During the band’s headlining European tour last year, the band stopped at Rodez, France-based Le Club Rodez, where they filmed live footage of the band performing “Mangina,” an expansive song centered around alternating quiet and loud sections. The quiet, dream-like sections featuring glistening guitars and Ravoajanahary’s plaintive delivery. The loud sections sees the band at their furious, mosh pit friendly ripping best. Structurally and sonically, “Mangina” sees the trio pairing shoegazer-influenced textures with Metallica-meets-punk rock riffage.

New Video: French-born, Danish-based Andrew Celestine Shares Brooding “Shattered”

Andrew Celestine is an emerging Rennes, France-born, Copenhagen-based singer/songwriter and musician. The Rennes-born Celestine relocated to Copenhagen back in 2015, where he began to pursue music full-time.

Celestine’s debut EP Shattered is the result of a two year journey for the self-taught French-born, Danish-based artist, with the EP’s five songs thematically being an open-hearted invitation into the melancholic, harrowing and at times universe of its creator. Sonically, the material is influenced by Depeche Mode, Moderat, French touch and Scandipop among others.

EP title track “Shattered” is a slickly produced, brooding, Depeche Mode-like track centered around glistening synth arpeggios, thumping beats and Celestine’s sonorous yet vulnerable baritone within an expansive yet dance floor friendly song structure. The song explores heartbreak and its devastation in a way that’s intimate, unvarnished and deeply familiar.

Filmed by Rine Rodin and edited by Celestine and Rodin, the video for “Shattered” follows a young woman — My Marie Nilsson — sneaking out of the spare bedroom and apartment of a lover, through the gray streets of an extremely Northern European industrial area, and into a creepy forest as the sun goes down.
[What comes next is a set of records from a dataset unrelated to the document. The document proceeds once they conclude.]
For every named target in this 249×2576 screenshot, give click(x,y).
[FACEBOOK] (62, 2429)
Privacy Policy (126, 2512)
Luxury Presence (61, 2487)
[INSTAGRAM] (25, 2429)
Live Footage: Clintiss Performs “Toreador” at Studio Flagrant

Clintiss is Rennes, France-born, Montreal-based composer, pianist and singer/songwriter. He relocated to Montreal in 2012, where he started his career in earnest with stints in Charlie Dahl and the Royal Big Band and MoooN — and in both acts, the French-born, Canadian-based artist was the primary songwriting and frontperson.

Since then Clintiss has spent hundreds of hours at the piano, seeking the musical language that could reconcile and synthesize his classical training and his love of contemporary, popular music — i.e., indie rock, post rock and neoclassical, among others. “For me,” Clintiss explains, “composing a piano solo piece is the fruit of a long journey and a lot of hard work… My personal challenge was to create a piano language that I couldn’t manage to find or hear anywhere else, a fusion between the demanding classical technique and the different musical repertoires that have influenced me over the years – classical, symphonic, pop, electronic music… I hope to have succeeded in developing something unique, sometimes a little peculiar, straddling several worlds.”

The French-born, Canadian-based artist’s full-length debut Toreador was released last month. And interestingly, the 13 song album is informed by Clintiss’ own experiences straddling different cultures: The Rennes-born, Montreal-based pianist has spent about two-thirds of his life in Europe and about one-third of his life in Canada. Written and recorded over the course of the past two years, the album’s material evokes life over the past two years — a seemingly carefree and happier before, and the isolation and uncertainty of pandemic-related quarantines and lockdowns. But each composition also manages an opportunity to escape for a little bit, at least.

The French pianist, recently did a live session at ParisStudio Flagrant, where he performed material off his full-length debut, including the breathtakingly beautiful album title track “Toreador.” Centered around playing that’s simultaneously delicate yet forceful, “Toreador” is a twisting and turning composition that evokes — for me, at least — brisk winter afternoons wandering in the snow until the sun sets, and looking forward to warming your cold bones.